Dienstag, 9. Juni 2020

Rezension: Periode ist politisch // Franka Frei



WIR WOLLEN MENSTRUATIONSBLUT SEHEN

Meine Meinung
Ich blute. Regelmäßig. Alle 26-28 Tage (es variiert) verliere ich etwa eine halbe Tasse Menstruationsblut. Das ist das Natürlichste der Welt und trotzdem ist dieses Thema bei uns und in vielen anderen Ländern ein Tabuthema. Viele Menschen finden es anstößig, wenn man darüber redet, am besten wird einfach vergessen/verdrängt/versteckt, dass die Hälfte der Bevölkerung einen Zyklus mit Periode hat, haben wird oder gehabt hat. 

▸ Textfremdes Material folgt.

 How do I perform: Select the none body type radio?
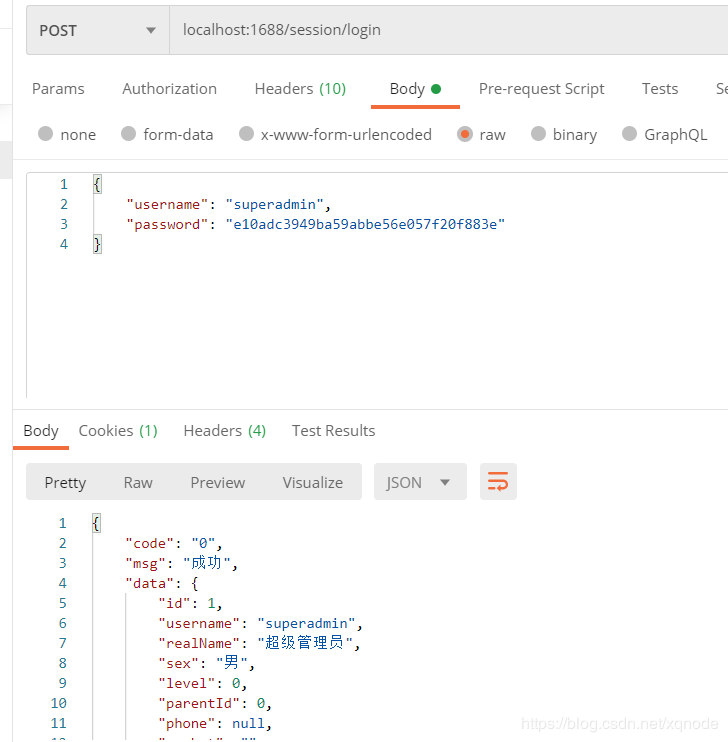click(x=46, y=134)
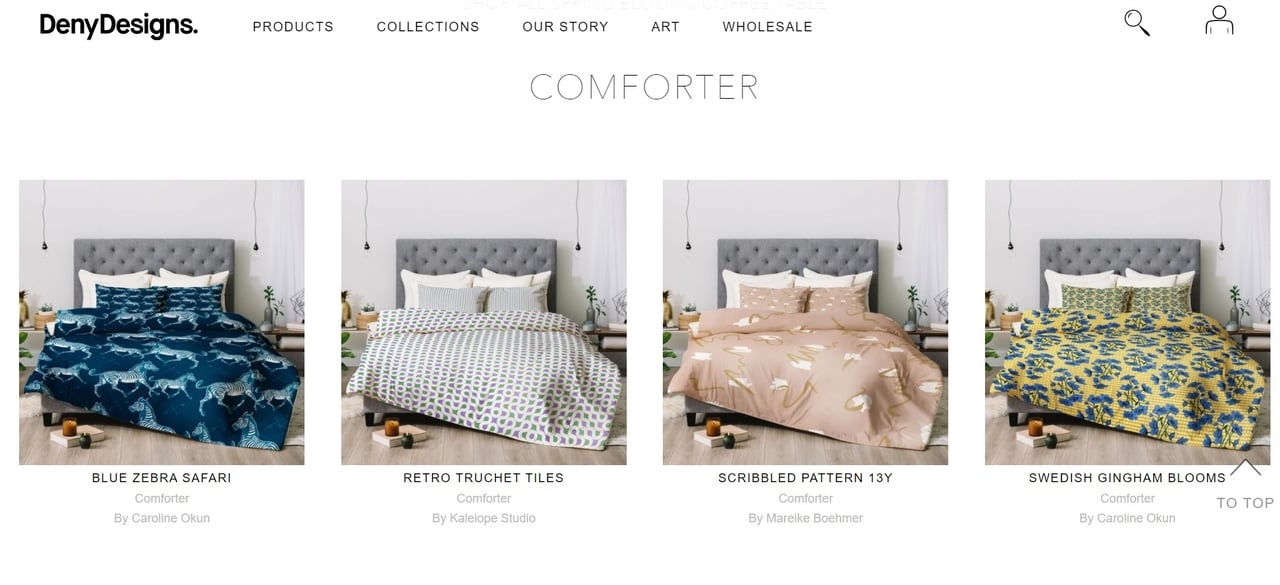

Irgendwo Blut zu sehen, das aus der Vagina kommt, ist sowieso von den Gesellschaften (glaubt ja nicht, dass das nur irgendwo weit weg so ist) zu dem Super-GAU (größter anzunehmender Unfall) schlechthin geworden - für die*jenige, der* es "passiert", und für die, die es sehen. Passiert setze ich in Anführungszeichen, da das Wort zum Vokabular einer Tabusprache gehört, die die Periode am liebsten aus der Welt schaffen möchte. Franka Frei schreibt in ihrem Buch gegen dieses Tabu an.


Und das gelingt ihr auf sehr unterhaltsame Art und Weise. Ihr Schreibstil strotzt nur so vor lauter Ironie und ist in Sarkasmus getränkt. Was anfangs für mich etwas anstrengend war, fand ich mit der Zeit jedoch sehr passend, da ja wirklich nichts dabei sein sollte, über diese wunderbare Körperfunktion zu sprechen/schreiben, von der alles menschliche Leben abhängt, und die Autorin zieht damit viele Menschen ins Lächerliche, die sich dabei schwer tun, weil sie sich dafür schämen.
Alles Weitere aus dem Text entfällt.